▶ _Exercise_
Count the lines in the records below that contain the word "Image", and give only that count.

▶ _Exercise inputs_
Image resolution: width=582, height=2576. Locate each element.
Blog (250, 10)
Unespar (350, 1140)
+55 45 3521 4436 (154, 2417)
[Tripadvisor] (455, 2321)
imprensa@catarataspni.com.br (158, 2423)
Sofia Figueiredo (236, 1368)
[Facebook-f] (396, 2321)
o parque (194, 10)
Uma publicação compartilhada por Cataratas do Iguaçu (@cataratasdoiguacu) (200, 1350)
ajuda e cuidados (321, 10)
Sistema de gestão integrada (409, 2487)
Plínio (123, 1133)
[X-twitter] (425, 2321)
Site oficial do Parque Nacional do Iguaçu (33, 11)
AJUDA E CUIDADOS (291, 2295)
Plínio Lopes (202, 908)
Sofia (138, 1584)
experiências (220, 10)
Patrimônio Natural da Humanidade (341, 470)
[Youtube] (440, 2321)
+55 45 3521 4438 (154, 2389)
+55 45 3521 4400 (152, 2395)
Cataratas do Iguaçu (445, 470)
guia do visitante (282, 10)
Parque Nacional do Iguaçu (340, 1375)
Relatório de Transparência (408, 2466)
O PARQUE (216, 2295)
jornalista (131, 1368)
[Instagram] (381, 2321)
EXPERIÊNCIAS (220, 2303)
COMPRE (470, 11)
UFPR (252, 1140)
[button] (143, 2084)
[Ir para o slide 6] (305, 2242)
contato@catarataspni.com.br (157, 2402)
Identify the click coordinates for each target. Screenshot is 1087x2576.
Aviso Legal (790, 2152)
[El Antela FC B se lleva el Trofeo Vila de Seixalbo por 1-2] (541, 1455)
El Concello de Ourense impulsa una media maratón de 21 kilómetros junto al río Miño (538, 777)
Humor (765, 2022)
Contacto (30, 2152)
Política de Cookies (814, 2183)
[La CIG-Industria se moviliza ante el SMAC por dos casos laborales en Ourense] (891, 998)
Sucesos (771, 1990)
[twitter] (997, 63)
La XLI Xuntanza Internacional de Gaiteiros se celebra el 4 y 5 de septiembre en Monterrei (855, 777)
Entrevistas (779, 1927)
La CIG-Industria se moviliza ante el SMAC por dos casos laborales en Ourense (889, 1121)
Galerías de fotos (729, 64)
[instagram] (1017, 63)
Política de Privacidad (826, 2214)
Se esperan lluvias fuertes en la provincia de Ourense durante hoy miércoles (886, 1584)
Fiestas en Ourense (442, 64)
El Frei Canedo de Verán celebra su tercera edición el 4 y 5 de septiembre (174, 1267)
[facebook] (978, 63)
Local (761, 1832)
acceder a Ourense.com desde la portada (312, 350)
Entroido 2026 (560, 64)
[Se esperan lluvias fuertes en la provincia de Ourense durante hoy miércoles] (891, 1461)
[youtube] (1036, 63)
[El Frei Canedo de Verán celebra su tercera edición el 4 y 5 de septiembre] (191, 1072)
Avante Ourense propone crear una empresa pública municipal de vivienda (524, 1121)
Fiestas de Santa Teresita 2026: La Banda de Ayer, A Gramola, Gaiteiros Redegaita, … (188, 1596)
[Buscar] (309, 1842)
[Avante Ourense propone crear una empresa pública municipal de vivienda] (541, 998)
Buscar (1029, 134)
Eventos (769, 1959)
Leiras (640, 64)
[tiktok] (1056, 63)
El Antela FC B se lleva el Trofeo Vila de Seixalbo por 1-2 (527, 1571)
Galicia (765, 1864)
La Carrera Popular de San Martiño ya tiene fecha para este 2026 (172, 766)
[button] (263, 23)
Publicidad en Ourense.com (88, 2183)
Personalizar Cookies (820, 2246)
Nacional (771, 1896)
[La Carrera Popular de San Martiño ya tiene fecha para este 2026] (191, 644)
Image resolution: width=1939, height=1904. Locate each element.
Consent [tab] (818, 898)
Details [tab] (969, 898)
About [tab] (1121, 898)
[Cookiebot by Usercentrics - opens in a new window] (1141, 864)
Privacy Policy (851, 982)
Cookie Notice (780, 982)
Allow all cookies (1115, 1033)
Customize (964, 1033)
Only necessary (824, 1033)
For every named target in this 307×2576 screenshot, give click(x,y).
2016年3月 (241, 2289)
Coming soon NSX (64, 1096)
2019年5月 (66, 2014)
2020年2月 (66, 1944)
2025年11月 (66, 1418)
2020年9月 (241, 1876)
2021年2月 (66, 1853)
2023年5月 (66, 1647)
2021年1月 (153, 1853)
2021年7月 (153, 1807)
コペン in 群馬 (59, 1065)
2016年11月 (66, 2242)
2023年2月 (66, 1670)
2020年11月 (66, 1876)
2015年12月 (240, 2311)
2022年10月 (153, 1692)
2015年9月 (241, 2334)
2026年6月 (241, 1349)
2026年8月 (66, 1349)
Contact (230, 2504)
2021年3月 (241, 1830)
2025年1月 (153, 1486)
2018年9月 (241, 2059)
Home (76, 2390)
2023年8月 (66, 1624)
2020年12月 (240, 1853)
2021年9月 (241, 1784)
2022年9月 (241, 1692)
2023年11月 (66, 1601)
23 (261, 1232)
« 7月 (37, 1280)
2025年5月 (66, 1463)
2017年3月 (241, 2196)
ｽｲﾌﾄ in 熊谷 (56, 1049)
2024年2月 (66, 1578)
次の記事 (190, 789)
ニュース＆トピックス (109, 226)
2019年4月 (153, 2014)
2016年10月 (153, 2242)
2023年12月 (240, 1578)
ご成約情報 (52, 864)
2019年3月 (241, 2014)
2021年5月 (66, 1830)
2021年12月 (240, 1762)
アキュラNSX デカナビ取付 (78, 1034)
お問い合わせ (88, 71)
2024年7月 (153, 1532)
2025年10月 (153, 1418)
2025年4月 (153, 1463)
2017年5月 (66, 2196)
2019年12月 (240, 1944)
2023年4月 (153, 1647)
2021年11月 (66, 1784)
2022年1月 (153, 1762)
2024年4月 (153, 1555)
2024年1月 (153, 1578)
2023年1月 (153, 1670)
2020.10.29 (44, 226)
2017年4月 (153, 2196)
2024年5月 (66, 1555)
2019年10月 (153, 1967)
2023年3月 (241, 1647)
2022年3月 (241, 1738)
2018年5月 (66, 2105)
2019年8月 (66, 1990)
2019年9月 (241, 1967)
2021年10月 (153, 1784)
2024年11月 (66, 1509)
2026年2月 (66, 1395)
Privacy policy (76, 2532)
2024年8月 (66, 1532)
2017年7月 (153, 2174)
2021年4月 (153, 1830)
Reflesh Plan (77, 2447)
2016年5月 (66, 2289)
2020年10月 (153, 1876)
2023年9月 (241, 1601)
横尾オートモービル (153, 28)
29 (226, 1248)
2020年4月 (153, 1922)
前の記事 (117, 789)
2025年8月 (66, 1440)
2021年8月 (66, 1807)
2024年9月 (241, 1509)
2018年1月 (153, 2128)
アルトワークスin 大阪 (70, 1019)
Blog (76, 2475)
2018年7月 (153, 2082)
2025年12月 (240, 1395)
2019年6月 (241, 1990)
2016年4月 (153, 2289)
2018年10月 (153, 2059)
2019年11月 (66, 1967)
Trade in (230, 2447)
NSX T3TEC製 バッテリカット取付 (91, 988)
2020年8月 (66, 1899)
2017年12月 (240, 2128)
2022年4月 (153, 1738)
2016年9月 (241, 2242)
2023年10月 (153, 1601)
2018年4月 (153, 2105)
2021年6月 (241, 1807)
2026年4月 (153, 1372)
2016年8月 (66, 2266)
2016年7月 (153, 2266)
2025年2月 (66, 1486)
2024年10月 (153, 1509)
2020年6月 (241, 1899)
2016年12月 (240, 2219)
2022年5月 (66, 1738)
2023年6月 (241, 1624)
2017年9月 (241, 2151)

▶ _Your solution_
2